# DIRECTIONS
Using the material below, print the line that contains "Tap departure station 동대구 in route header", the line that contains "The height and", and every line in between, exactly and nothing else.

(Beginning of MATERIAL FOR THIS TASK)

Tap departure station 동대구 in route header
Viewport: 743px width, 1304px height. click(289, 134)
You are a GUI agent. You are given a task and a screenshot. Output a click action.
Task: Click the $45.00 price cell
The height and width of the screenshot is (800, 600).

(End of MATERIAL FOR THIS TASK)
(Beginning of MATERIAL FOR THIS TASK)

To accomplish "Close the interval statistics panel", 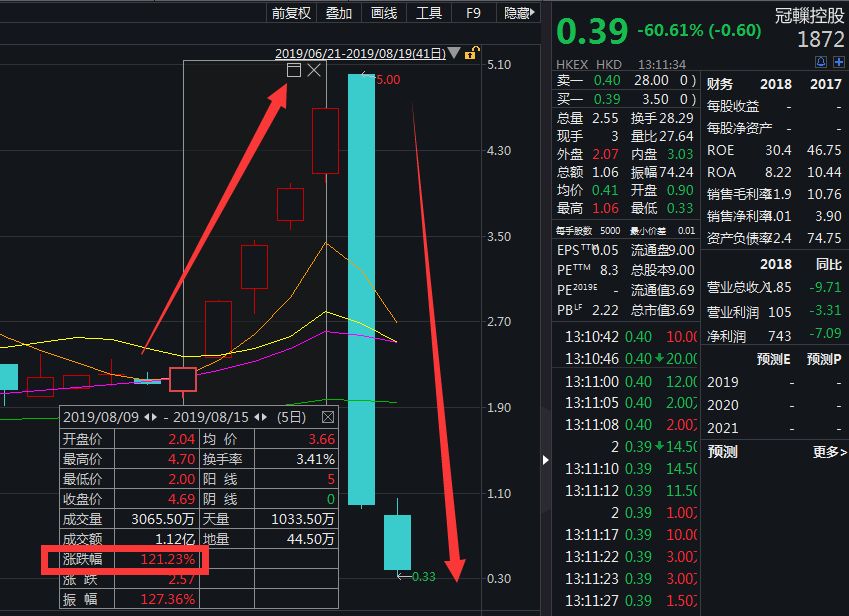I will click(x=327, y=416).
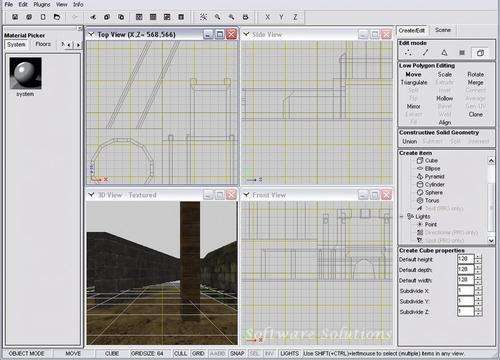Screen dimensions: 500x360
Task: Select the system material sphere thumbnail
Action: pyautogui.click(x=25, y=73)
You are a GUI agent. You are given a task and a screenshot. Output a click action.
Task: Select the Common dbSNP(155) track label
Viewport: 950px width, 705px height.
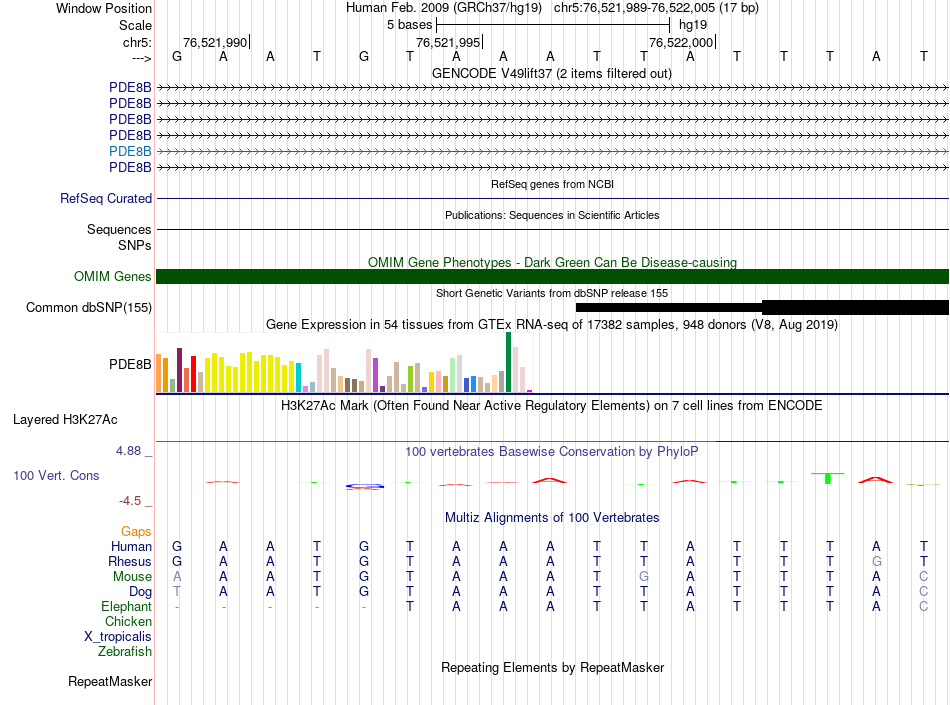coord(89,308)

(End of MATERIAL FOR THIS TASK)

# SOLVED EXERCISE
Tap departure station 동대구 in route header
Viewport: 743px width, 1304px height. click(289, 134)
You are a GUI agent. You are given a task and a screenshot. Output a click action.
Task: Click the $45.00 price cell
The height and width of the screenshot is (800, 600).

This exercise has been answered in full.